● **AIM OF THE TASK**: Return every one of the stored entries below verbatim, with each line unchanged and in its original order.

● **Stored entries**:
%%

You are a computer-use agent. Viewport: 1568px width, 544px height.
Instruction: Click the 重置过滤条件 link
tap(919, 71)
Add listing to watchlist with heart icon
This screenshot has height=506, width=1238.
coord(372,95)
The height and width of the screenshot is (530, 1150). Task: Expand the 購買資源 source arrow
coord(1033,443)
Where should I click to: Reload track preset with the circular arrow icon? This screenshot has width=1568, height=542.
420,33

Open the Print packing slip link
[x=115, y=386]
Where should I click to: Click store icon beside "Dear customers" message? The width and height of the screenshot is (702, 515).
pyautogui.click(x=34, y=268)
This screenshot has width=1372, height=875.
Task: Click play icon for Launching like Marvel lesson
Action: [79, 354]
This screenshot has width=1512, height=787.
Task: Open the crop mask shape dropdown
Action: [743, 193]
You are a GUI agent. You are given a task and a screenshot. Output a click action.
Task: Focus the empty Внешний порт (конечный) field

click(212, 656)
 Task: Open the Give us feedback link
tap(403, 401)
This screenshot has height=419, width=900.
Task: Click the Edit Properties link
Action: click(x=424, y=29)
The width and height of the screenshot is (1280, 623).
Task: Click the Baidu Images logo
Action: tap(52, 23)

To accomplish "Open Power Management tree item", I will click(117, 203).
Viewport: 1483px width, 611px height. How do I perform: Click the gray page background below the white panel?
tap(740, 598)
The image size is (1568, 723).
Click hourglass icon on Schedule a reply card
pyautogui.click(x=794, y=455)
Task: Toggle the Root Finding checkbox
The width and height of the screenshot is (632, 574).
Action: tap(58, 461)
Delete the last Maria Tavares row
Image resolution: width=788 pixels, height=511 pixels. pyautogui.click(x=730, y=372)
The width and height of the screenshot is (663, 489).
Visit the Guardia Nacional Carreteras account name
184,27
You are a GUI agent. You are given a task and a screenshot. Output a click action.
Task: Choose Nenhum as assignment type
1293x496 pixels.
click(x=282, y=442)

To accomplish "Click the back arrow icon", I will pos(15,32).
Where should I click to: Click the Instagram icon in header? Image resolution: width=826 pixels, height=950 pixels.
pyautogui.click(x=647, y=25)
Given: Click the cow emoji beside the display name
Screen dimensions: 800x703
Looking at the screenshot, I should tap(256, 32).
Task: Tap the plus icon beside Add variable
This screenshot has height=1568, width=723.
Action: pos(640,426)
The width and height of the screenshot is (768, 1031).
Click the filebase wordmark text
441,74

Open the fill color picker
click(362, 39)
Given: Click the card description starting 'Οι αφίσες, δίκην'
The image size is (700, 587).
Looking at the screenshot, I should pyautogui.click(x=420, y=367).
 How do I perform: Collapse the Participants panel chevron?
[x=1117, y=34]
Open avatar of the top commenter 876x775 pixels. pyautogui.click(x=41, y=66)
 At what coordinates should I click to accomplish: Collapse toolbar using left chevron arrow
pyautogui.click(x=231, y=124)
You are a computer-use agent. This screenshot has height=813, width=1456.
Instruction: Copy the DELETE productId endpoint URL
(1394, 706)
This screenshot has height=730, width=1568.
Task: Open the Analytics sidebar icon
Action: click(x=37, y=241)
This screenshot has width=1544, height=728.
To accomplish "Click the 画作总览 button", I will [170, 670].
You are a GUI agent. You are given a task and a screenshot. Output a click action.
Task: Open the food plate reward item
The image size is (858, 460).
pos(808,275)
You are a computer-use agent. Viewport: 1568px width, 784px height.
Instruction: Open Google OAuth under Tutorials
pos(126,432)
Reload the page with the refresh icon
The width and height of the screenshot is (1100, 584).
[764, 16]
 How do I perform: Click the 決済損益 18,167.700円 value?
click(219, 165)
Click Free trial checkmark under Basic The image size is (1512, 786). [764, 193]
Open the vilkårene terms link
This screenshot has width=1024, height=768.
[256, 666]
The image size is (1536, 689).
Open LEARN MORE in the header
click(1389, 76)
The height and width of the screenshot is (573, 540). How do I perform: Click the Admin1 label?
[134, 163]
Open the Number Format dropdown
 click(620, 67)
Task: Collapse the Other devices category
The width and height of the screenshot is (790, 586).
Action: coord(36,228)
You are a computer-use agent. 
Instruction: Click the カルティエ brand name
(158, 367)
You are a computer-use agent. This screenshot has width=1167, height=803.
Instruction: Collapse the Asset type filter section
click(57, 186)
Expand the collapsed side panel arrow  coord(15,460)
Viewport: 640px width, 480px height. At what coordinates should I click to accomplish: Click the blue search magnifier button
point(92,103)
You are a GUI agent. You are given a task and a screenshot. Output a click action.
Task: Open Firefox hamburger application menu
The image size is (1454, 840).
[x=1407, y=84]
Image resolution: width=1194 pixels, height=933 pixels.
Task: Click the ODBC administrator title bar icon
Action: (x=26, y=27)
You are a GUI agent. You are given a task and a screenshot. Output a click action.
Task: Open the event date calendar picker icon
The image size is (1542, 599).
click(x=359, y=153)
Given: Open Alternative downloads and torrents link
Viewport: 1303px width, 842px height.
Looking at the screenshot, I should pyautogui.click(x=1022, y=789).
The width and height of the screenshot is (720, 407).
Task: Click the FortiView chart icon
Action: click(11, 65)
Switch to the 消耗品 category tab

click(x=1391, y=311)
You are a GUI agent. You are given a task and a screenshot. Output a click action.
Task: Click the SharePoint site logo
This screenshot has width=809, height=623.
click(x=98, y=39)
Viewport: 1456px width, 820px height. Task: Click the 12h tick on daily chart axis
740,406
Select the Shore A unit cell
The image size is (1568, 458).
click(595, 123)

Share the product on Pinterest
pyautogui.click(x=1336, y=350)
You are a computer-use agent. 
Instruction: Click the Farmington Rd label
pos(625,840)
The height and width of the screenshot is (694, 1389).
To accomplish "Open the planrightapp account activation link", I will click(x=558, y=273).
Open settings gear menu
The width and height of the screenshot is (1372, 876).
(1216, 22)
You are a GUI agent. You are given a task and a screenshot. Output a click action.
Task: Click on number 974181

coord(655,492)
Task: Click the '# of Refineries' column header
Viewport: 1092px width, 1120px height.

%%

● **EXERCISE OUTPUT**:
You are a computer-use agent. Viewport: 1568px width, 544px height.
Instruction: Click the 重置过滤条件 link
tap(919, 71)
Add listing to watchlist with heart icon
This screenshot has height=506, width=1238.
coord(372,95)
The height and width of the screenshot is (530, 1150). Task: Expand the 購買資源 source arrow
coord(1033,443)
Where should I click to: Reload track preset with the circular arrow icon? This screenshot has width=1568, height=542.
420,33

Open the Print packing slip link
[x=115, y=386]
Where should I click to: Click store icon beside "Dear customers" message? The width and height of the screenshot is (702, 515).
pyautogui.click(x=34, y=268)
This screenshot has width=1372, height=875.
Task: Click play icon for Launching like Marvel lesson
Action: [79, 354]
This screenshot has width=1512, height=787.
Task: Open the crop mask shape dropdown
Action: [743, 193]
You are a GUI agent. You are given a task and a screenshot. Output a click action.
Task: Focus the empty Внешний порт (конечный) field

click(212, 656)
 Task: Open the Give us feedback link
tap(403, 401)
This screenshot has height=419, width=900.
Task: Click the Edit Properties link
Action: click(x=424, y=29)
The width and height of the screenshot is (1280, 623).
Task: Click the Baidu Images logo
Action: tap(52, 23)

To accomplish "Open Power Management tree item", I will click(117, 203).
Viewport: 1483px width, 611px height. How do I perform: Click the gray page background below the white panel?
tap(740, 598)
The image size is (1568, 723).
Click hourglass icon on Schedule a reply card
pyautogui.click(x=794, y=455)
Task: Toggle the Root Finding checkbox
The width and height of the screenshot is (632, 574).
Action: tap(58, 461)
Delete the last Maria Tavares row
Image resolution: width=788 pixels, height=511 pixels. pyautogui.click(x=730, y=372)
The width and height of the screenshot is (663, 489).
Visit the Guardia Nacional Carreteras account name
184,27
You are a GUI agent. You are given a task and a screenshot. Output a click action.
Task: Choose Nenhum as assignment type
1293x496 pixels.
click(x=282, y=442)

To accomplish "Click the back arrow icon", I will pos(15,32).
Where should I click to: Click the Instagram icon in header? Image resolution: width=826 pixels, height=950 pixels.
pyautogui.click(x=647, y=25)
Given: Click the cow emoji beside the display name
Screen dimensions: 800x703
Looking at the screenshot, I should tap(256, 32).
Task: Tap the plus icon beside Add variable
This screenshot has height=1568, width=723.
Action: pos(640,426)
The width and height of the screenshot is (768, 1031).
Click the filebase wordmark text
441,74

Open the fill color picker
click(362, 39)
Given: Click the card description starting 'Οι αφίσες, δίκην'
The image size is (700, 587).
Looking at the screenshot, I should pyautogui.click(x=420, y=367).
 How do I perform: Collapse the Participants panel chevron?
[x=1117, y=34]
Open avatar of the top commenter 876x775 pixels. pyautogui.click(x=41, y=66)
 At what coordinates should I click to accomplish: Collapse toolbar using left chevron arrow
pyautogui.click(x=231, y=124)
You are a computer-use agent. This screenshot has height=813, width=1456.
Instruction: Copy the DELETE productId endpoint URL
(1394, 706)
This screenshot has height=730, width=1568.
Task: Open the Analytics sidebar icon
Action: click(x=37, y=241)
This screenshot has width=1544, height=728.
To accomplish "Click the 画作总览 button", I will [170, 670].
You are a GUI agent. You are given a task and a screenshot. Output a click action.
Task: Open the food plate reward item
The image size is (858, 460).
pos(808,275)
You are a computer-use agent. Viewport: 1568px width, 784px height.
Instruction: Open Google OAuth under Tutorials
pos(126,432)
Reload the page with the refresh icon
The width and height of the screenshot is (1100, 584).
[764, 16]
 How do I perform: Click the 決済損益 18,167.700円 value?
click(219, 165)
Click Free trial checkmark under Basic The image size is (1512, 786). [764, 193]
Open the vilkårene terms link
This screenshot has width=1024, height=768.
[256, 666]
The image size is (1536, 689).
Open LEARN MORE in the header
click(1389, 76)
The height and width of the screenshot is (573, 540). How do I perform: Click the Admin1 label?
[134, 163]
Open the Number Format dropdown
 click(620, 67)
Task: Collapse the Other devices category
The width and height of the screenshot is (790, 586).
Action: coord(36,228)
You are a computer-use agent. 
Instruction: Click the カルティエ brand name
(158, 367)
You are a computer-use agent. This screenshot has width=1167, height=803.
Instruction: Collapse the Asset type filter section
click(57, 186)
Expand the collapsed side panel arrow  coord(15,460)
Viewport: 640px width, 480px height. At what coordinates should I click to accomplish: Click the blue search magnifier button
point(92,103)
You are a GUI agent. You are given a task and a screenshot. Output a click action.
Task: Open Firefox hamburger application menu
The image size is (1454, 840).
[x=1407, y=84]
Image resolution: width=1194 pixels, height=933 pixels.
Task: Click the ODBC administrator title bar icon
Action: (x=26, y=27)
You are a GUI agent. You are given a task and a screenshot. Output a click action.
Task: Open the event date calendar picker icon
The image size is (1542, 599).
click(x=359, y=153)
Given: Open Alternative downloads and torrents link
Viewport: 1303px width, 842px height.
Looking at the screenshot, I should pyautogui.click(x=1022, y=789).
The width and height of the screenshot is (720, 407).
Task: Click the FortiView chart icon
Action: click(11, 65)
Switch to the 消耗品 category tab

click(x=1391, y=311)
You are a GUI agent. You are given a task and a screenshot. Output a click action.
Task: Click the SharePoint site logo
This screenshot has width=809, height=623.
click(x=98, y=39)
Viewport: 1456px width, 820px height. Task: Click the 12h tick on daily chart axis
740,406
Select the Shore A unit cell
The image size is (1568, 458).
click(595, 123)

Share the product on Pinterest
pyautogui.click(x=1336, y=350)
You are a computer-use agent. 
Instruction: Click the Farmington Rd label
pos(625,840)
The height and width of the screenshot is (694, 1389).
To accomplish "Open the planrightapp account activation link", I will click(x=558, y=273).
Open settings gear menu
The width and height of the screenshot is (1372, 876).
(1216, 22)
You are a GUI agent. You are given a task and a screenshot. Output a click action.
Task: Click on number 974181

coord(655,492)
Task: Click the '# of Refineries' column header
Viewport: 1092px width, 1120px height.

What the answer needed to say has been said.